• **EXERCISE OBJECTIVE**
Output the lines of the entries below beginning at the one with "Pick the red text color swatch" and ending with the last, exactly as written and without pictures.

• **DATA LISTING**
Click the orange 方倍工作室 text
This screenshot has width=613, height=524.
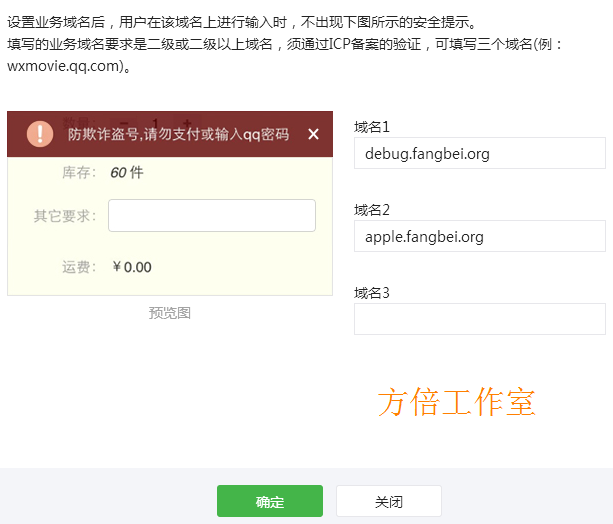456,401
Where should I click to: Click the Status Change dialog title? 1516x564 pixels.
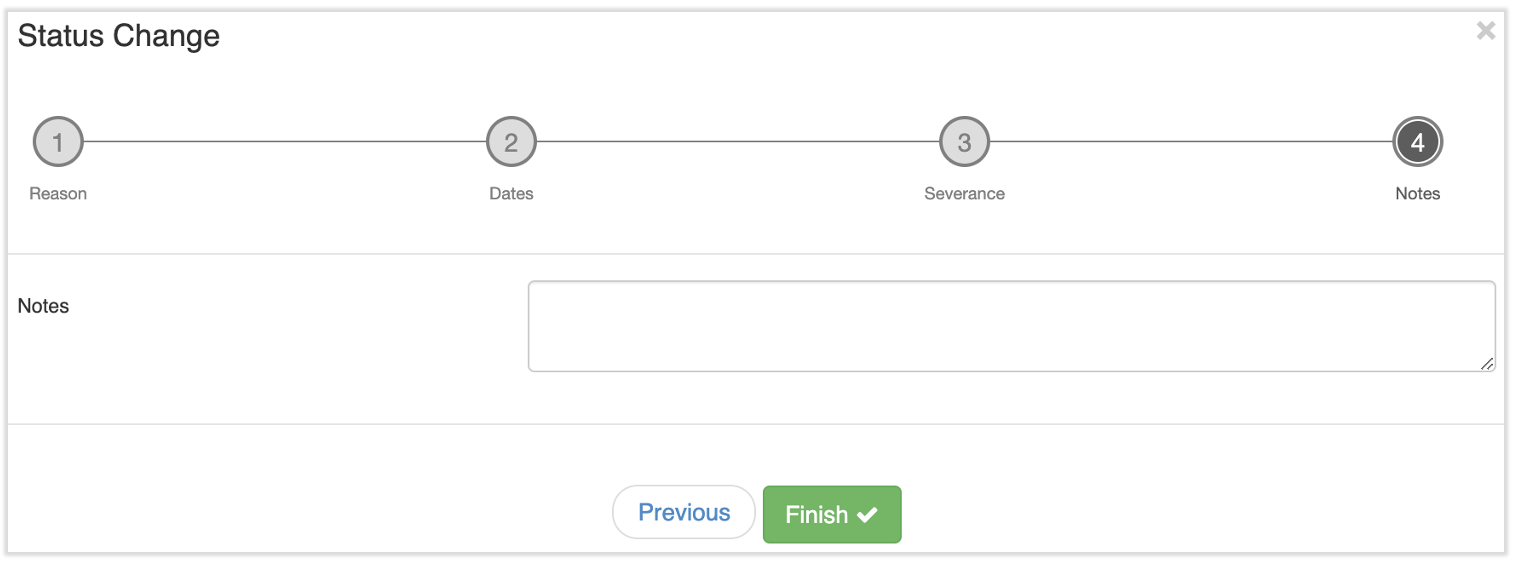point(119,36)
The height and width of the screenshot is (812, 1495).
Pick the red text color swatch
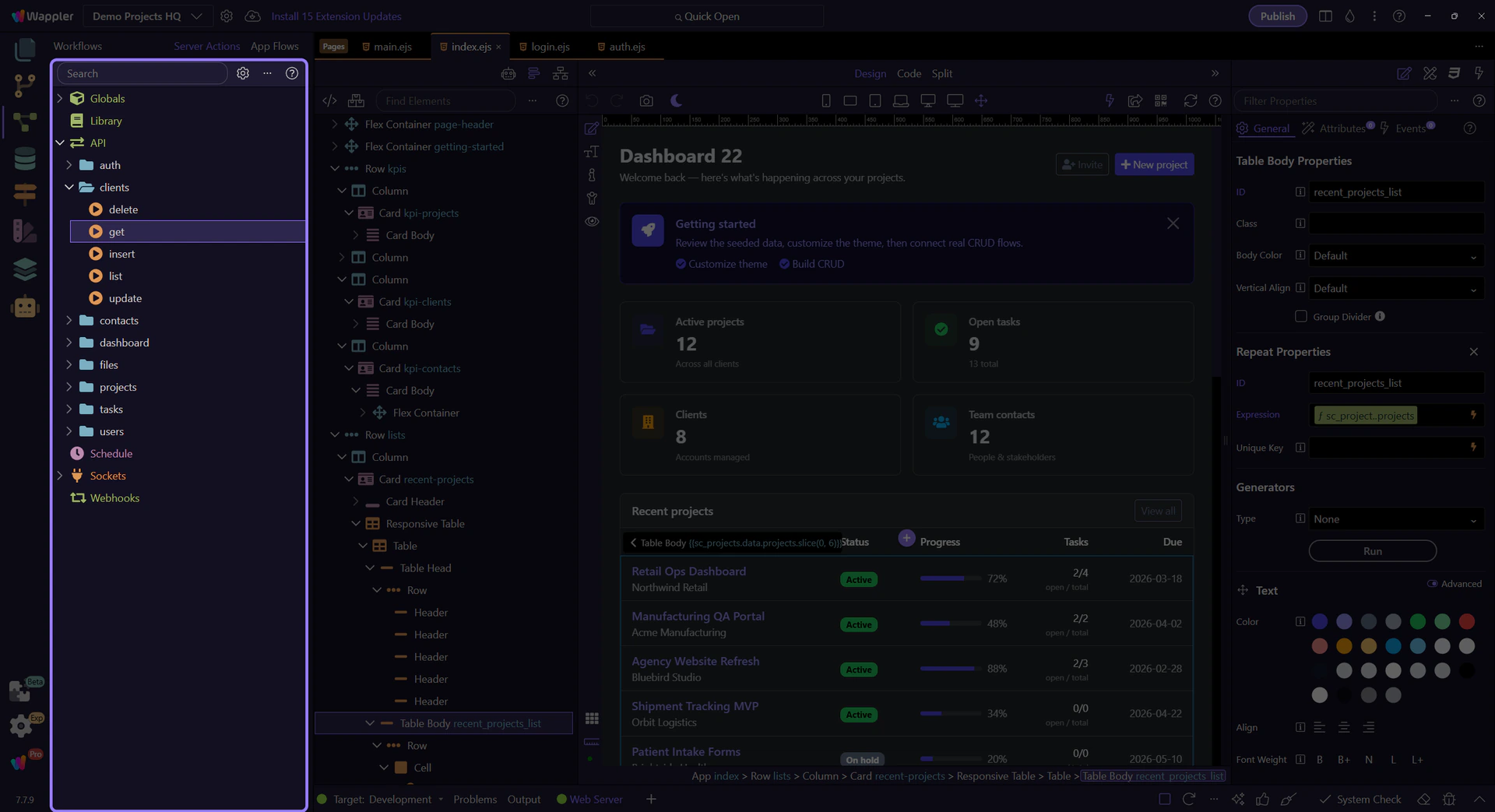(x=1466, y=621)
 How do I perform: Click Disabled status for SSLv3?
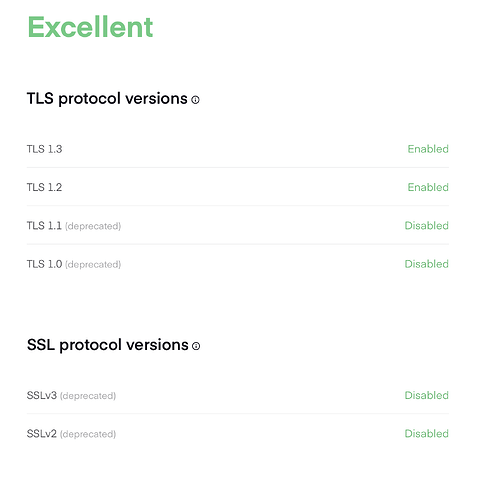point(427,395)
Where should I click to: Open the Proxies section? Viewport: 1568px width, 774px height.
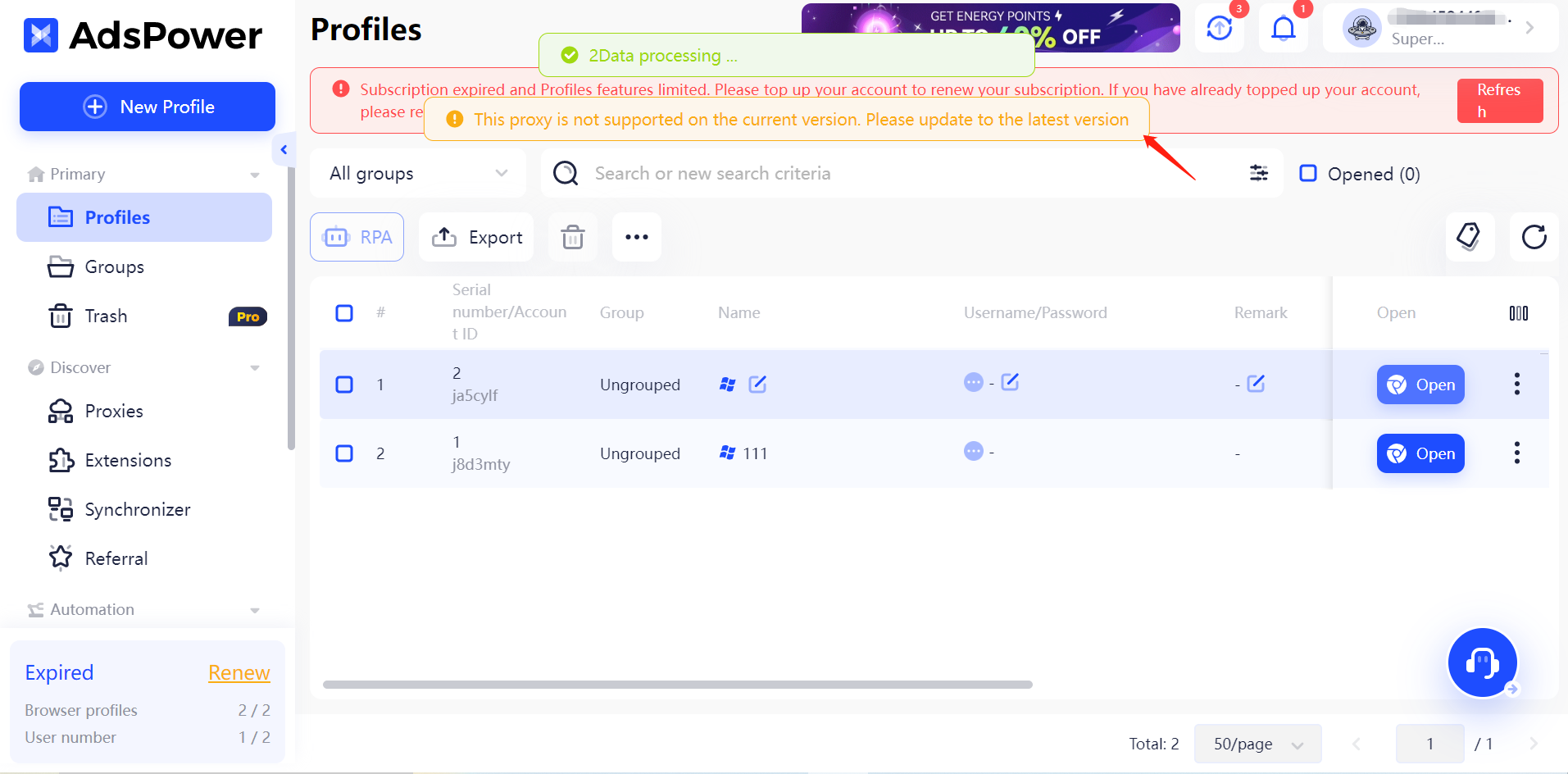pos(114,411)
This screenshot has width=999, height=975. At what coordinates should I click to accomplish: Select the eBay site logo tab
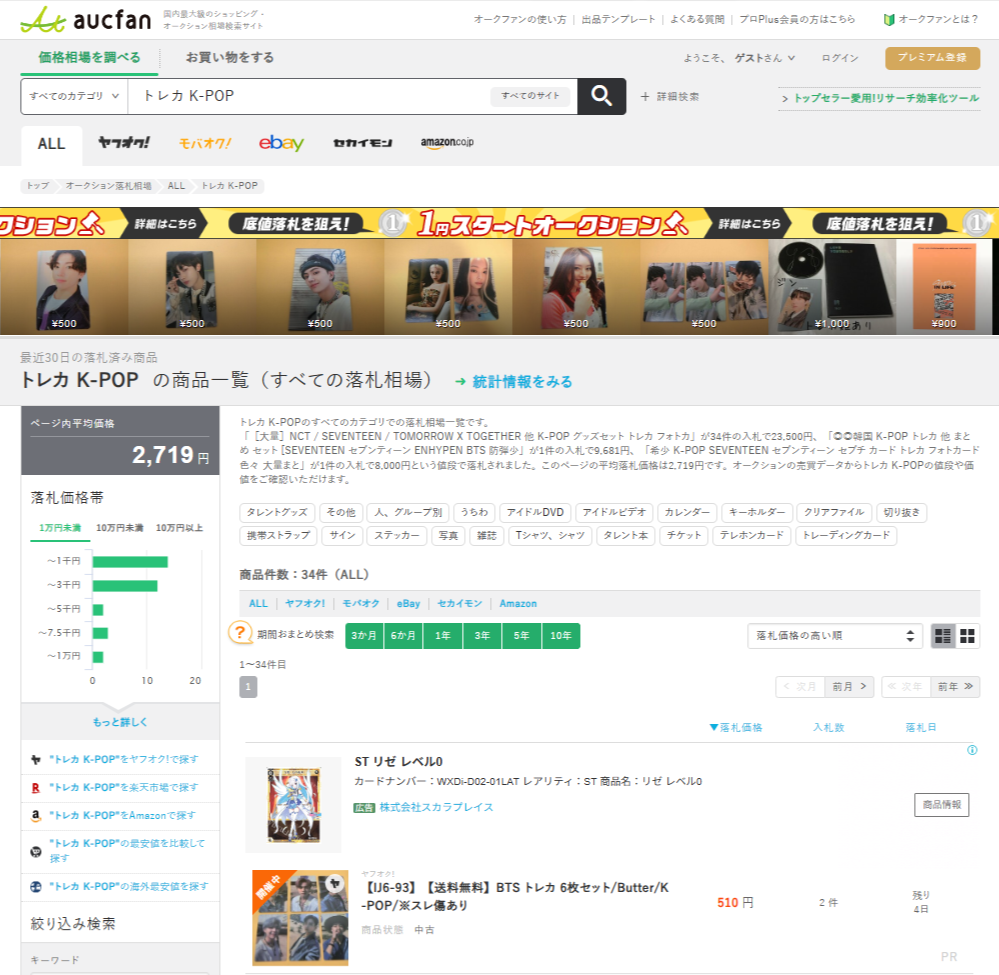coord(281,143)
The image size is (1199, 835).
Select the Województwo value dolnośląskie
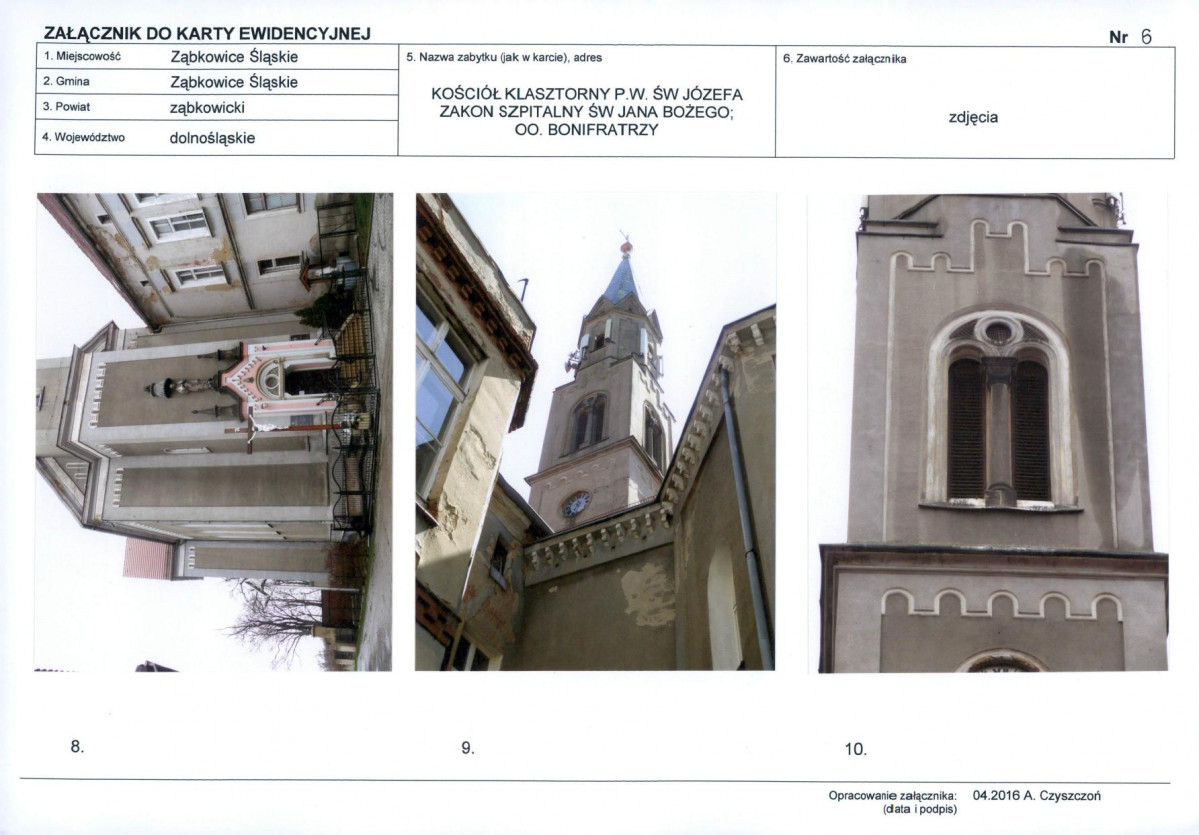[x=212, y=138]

• **THE ANSWER**
Pick the red text color swatch
(x=1466, y=621)
 How do I perform: Click Disabled status for SSLv3?
point(427,395)
Where should I click to: Open the Proxies section? Viewport: 1568px width, 774px height.
pos(114,411)
This screenshot has width=999, height=975. At what coordinates should I click to accomplish: Select the eBay site logo tab
coord(281,143)
The image size is (1199, 835).
Select the Województwo value dolnośląskie
[x=212, y=138]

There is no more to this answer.